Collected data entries
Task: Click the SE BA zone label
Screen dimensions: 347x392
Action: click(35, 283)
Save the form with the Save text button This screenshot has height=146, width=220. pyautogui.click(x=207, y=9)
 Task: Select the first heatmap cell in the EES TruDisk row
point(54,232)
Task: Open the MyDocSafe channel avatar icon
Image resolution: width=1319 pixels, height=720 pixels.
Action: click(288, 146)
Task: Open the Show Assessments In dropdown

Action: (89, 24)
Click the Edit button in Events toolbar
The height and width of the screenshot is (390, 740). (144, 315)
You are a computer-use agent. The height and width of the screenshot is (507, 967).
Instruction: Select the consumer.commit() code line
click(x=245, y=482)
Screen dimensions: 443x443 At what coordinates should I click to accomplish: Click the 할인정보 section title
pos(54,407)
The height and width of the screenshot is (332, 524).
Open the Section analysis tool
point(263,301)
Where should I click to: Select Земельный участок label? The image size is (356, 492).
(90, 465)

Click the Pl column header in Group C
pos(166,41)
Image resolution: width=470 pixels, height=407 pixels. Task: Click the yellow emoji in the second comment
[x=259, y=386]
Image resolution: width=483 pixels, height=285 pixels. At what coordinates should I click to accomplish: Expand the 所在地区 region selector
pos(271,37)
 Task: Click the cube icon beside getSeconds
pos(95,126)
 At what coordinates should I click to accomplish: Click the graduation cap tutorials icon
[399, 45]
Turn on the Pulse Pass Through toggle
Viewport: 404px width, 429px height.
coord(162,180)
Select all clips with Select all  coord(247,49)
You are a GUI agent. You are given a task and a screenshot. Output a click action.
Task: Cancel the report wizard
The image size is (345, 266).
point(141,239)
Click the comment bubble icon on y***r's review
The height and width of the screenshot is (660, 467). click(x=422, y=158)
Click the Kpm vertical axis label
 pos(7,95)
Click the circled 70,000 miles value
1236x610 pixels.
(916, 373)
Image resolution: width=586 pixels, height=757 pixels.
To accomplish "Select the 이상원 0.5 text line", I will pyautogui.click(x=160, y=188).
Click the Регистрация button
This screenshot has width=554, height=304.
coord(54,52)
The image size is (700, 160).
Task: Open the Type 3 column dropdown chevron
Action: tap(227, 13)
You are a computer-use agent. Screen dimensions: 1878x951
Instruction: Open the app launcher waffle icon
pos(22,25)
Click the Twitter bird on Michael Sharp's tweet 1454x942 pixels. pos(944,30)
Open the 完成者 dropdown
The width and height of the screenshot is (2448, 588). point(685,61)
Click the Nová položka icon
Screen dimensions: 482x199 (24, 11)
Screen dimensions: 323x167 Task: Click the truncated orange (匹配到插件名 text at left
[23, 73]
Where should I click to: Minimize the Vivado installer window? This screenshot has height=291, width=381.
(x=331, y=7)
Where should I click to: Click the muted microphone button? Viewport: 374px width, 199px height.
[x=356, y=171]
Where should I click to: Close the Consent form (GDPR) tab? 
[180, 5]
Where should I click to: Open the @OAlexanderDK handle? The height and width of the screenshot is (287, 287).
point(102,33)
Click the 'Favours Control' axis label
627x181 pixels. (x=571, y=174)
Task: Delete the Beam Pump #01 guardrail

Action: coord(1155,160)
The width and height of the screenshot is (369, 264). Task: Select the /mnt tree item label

* _Exercise description_
Each record should come back exactly as written.

* _Completed exercise_
Task: Click the SE BA zone label
Screen dimensions: 347x392
Action: click(35, 283)
Save the form with the Save text button This screenshot has height=146, width=220. pyautogui.click(x=207, y=9)
 Task: Select the first heatmap cell in the EES TruDisk row
point(54,232)
Task: Open the MyDocSafe channel avatar icon
Image resolution: width=1319 pixels, height=720 pixels.
Action: click(288, 146)
Task: Open the Show Assessments In dropdown

Action: (89, 24)
Click the Edit button in Events toolbar
The height and width of the screenshot is (390, 740). (144, 315)
You are a computer-use agent. The height and width of the screenshot is (507, 967).
Instruction: Select the consumer.commit() code line
click(x=245, y=482)
Screen dimensions: 443x443 At what coordinates should I click to accomplish: Click the 할인정보 section title
pos(54,407)
The height and width of the screenshot is (332, 524).
Open the Section analysis tool
point(263,301)
Where should I click to: Select Земельный участок label? The image size is (356, 492).
(90, 465)

Click the Pl column header in Group C
pos(166,41)
Image resolution: width=470 pixels, height=407 pixels. Task: Click the yellow emoji in the second comment
[x=259, y=386]
Image resolution: width=483 pixels, height=285 pixels. At what coordinates should I click to accomplish: Expand the 所在地区 region selector
pos(271,37)
 Task: Click the cube icon beside getSeconds
pos(95,126)
 At what coordinates should I click to accomplish: Click the graduation cap tutorials icon
[399, 45]
Turn on the Pulse Pass Through toggle
Viewport: 404px width, 429px height.
coord(162,180)
Select all clips with Select all  coord(247,49)
You are a GUI agent. You are given a task and a screenshot. Output a click action.
Task: Cancel the report wizard
The image size is (345, 266).
point(141,239)
Click the comment bubble icon on y***r's review
The height and width of the screenshot is (660, 467). click(x=422, y=158)
Click the Kpm vertical axis label
 pos(7,95)
Click the circled 70,000 miles value
1236x610 pixels.
(916, 373)
Image resolution: width=586 pixels, height=757 pixels.
To accomplish "Select the 이상원 0.5 text line", I will pyautogui.click(x=160, y=188).
Click the Регистрация button
This screenshot has width=554, height=304.
coord(54,52)
The image size is (700, 160).
Task: Open the Type 3 column dropdown chevron
Action: tap(227, 13)
You are a computer-use agent. Screen dimensions: 1878x951
Instruction: Open the app launcher waffle icon
pos(22,25)
Click the Twitter bird on Michael Sharp's tweet 1454x942 pixels. pos(944,30)
Open the 完成者 dropdown
The width and height of the screenshot is (2448, 588). point(685,61)
Click the Nová položka icon
Screen dimensions: 482x199 (24, 11)
Screen dimensions: 323x167 Task: Click the truncated orange (匹配到插件名 text at left
[23, 73]
Where should I click to: Minimize the Vivado installer window? This screenshot has height=291, width=381.
(x=331, y=7)
Where should I click to: Click the muted microphone button? Viewport: 374px width, 199px height.
[x=356, y=171]
Where should I click to: Close the Consent form (GDPR) tab? 
[180, 5]
Where should I click to: Open the @OAlexanderDK handle? The height and width of the screenshot is (287, 287).
point(102,33)
Click the 'Favours Control' axis label
627x181 pixels. (x=571, y=174)
Task: Delete the Beam Pump #01 guardrail

Action: coord(1155,160)
The width and height of the screenshot is (369, 264). Task: Select the /mnt tree item label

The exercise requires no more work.